Tylenol Warnings About Overdoses Added to Labels: What You Should Know
For years, consumers, physicians and "Dr. Mom" assumed that Tylenol was the safest option for easing pain caused by common conditions such as headaches, backaches, flu and colds. And then came the news reports that this supposedly "safe" over-the-counter pain reliever actually could cause potentially life-threatening problems. Now, faced with pressure from the federal government and lawsuits, Tylenol manufacturer Johnson & Johnson is adding red warnings to make consumers aware of the potentially deadly risks of overdosing, reported the Christian Science Monitor on August 29.
Johnson & Johnson has decided to place the new warnings on Extra Strength Tylenol caps that are sold in the U.S. starting in October. They also will add the warnings to the majority of their other Tylenol products this coming year. Included in the warning: Clarification that Tylenol contains acetaminophen, which both relieves pain and ranks as the nation's leading cause of sudden liver failure.
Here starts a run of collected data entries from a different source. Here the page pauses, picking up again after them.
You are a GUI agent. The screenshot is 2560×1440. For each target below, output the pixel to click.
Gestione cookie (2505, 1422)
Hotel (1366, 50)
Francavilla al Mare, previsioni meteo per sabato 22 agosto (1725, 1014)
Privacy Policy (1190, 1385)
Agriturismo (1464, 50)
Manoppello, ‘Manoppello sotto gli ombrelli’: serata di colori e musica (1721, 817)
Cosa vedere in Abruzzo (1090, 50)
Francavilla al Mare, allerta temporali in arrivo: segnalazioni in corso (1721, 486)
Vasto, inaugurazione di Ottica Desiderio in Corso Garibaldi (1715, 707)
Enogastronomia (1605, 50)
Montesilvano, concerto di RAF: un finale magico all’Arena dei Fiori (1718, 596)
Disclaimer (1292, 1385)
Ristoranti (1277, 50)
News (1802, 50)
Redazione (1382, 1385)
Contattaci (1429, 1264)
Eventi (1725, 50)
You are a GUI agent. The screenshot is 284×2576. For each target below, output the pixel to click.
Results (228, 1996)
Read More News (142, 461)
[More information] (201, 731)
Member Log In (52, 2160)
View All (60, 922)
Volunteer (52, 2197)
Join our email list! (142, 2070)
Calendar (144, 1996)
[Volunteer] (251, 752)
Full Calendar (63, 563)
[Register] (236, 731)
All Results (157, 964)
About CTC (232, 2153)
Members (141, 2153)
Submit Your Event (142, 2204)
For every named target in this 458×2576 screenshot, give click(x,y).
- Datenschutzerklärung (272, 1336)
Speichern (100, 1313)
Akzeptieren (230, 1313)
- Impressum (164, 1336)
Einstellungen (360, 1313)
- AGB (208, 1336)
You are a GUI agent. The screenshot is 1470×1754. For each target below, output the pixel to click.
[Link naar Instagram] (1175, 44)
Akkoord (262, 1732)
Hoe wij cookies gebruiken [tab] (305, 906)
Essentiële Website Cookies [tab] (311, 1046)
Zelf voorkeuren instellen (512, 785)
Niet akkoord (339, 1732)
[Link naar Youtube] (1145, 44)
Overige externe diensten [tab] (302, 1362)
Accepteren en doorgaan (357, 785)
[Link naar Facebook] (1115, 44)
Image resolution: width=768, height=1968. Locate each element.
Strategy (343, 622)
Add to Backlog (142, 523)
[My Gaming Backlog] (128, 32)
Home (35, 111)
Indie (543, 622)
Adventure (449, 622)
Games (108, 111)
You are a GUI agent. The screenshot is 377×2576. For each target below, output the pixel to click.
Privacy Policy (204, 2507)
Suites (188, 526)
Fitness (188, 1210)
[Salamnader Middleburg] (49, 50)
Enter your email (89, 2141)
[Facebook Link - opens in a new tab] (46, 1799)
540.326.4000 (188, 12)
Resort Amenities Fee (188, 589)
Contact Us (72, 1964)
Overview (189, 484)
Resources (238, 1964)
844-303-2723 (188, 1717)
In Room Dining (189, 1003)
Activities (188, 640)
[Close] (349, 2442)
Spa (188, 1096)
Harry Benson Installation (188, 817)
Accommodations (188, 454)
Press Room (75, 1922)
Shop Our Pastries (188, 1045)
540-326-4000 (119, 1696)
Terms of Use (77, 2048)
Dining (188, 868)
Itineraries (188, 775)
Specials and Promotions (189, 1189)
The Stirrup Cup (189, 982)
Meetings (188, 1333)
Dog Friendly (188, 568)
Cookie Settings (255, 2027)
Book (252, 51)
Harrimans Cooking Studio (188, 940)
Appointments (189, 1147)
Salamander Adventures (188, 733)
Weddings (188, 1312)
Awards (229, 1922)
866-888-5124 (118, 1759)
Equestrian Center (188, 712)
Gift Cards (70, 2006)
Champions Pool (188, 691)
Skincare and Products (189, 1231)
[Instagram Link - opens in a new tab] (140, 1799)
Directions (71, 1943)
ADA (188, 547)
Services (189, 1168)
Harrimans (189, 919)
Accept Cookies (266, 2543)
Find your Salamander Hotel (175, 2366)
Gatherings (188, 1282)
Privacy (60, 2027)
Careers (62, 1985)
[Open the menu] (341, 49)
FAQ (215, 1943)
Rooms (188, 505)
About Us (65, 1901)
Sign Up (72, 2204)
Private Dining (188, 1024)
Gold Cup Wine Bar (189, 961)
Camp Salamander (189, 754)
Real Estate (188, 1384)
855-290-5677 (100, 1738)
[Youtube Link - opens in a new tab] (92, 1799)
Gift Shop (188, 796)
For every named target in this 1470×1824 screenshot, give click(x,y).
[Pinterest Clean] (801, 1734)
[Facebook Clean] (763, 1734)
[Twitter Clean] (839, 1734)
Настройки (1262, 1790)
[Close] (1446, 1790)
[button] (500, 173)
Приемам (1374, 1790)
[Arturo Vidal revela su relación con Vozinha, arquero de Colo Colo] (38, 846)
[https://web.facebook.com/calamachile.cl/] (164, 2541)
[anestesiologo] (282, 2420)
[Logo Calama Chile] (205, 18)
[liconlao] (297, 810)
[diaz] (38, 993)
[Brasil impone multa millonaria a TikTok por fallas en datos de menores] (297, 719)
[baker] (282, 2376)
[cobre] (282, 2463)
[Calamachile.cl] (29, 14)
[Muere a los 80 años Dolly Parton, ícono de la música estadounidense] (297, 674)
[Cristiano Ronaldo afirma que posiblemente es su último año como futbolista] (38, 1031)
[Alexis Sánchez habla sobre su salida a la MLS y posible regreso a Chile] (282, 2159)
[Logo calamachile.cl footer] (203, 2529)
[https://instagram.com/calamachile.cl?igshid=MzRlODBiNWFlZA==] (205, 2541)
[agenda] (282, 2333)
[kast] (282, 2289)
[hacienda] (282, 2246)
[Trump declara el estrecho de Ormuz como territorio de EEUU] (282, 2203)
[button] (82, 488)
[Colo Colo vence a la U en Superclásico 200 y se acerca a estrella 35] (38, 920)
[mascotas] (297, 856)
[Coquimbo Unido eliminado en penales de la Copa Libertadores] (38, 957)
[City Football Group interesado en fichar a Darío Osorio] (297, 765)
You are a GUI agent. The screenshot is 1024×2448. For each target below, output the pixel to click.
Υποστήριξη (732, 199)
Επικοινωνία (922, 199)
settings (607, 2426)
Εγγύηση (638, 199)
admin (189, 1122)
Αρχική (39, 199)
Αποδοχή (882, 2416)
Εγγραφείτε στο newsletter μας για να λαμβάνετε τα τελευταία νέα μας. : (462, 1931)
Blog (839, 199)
"We're always looking for ways to better communicate information to patients and consumers," says Dr. Edwin Kuffner, vice president of McNeil Consumer Healthcare, the Johnson & Johnson unit that makes Tylenol.
Emergency Room Alerts
Think it can't happen to you? Overdoses from acetaminophen send 55,000 to 80,000 people in the U.S. to the emergency room each year, with at least 500 dying from overdoses, according to the Centers for Disease Control and Prevention and the Food and Drug Administration. In addition to Tylenol, acetaminophen is present in more than 600 over-the-counter and prescription products used by nearly one in four American adults every week. Examples include Nyquil cold formula, Excedrin pain tablets and Sudafed sinus pills.
Tylenol's label, in an attempt to reduce those numbers, will highlight this message: "CONTAINS ACETAMINOPHEN" and "ALWAYS READ THE LABEL."
Currently more than 85 personal injury lawsuits are in federal court linking Tylenol for liver injuries and deaths. In addition, the Food and Drug Administration is creating safety proposals that could curtail the use of Tylenol and other acetaminophen products.
Extra Strength Extra Dangerous
In particular, experts are worried about "extra-strength" versions of Tylenol and other pain relievers with acetaminophen found in drugstores. While regular strength has 650 milligrams, a standard two-pill dose of Extra Strength Tylenol contains 1,000 milligrams of acetaminophen. How popular is it? Some pharmacies don't even sell regular strength.
So how much is safe? Experts surveyed by the Christian Science Monitor termed acetaminophen as safe when used as directed, which generally means taking 4,000 milligrams, or eight pills of Extra Strength Tylenol or less, a day.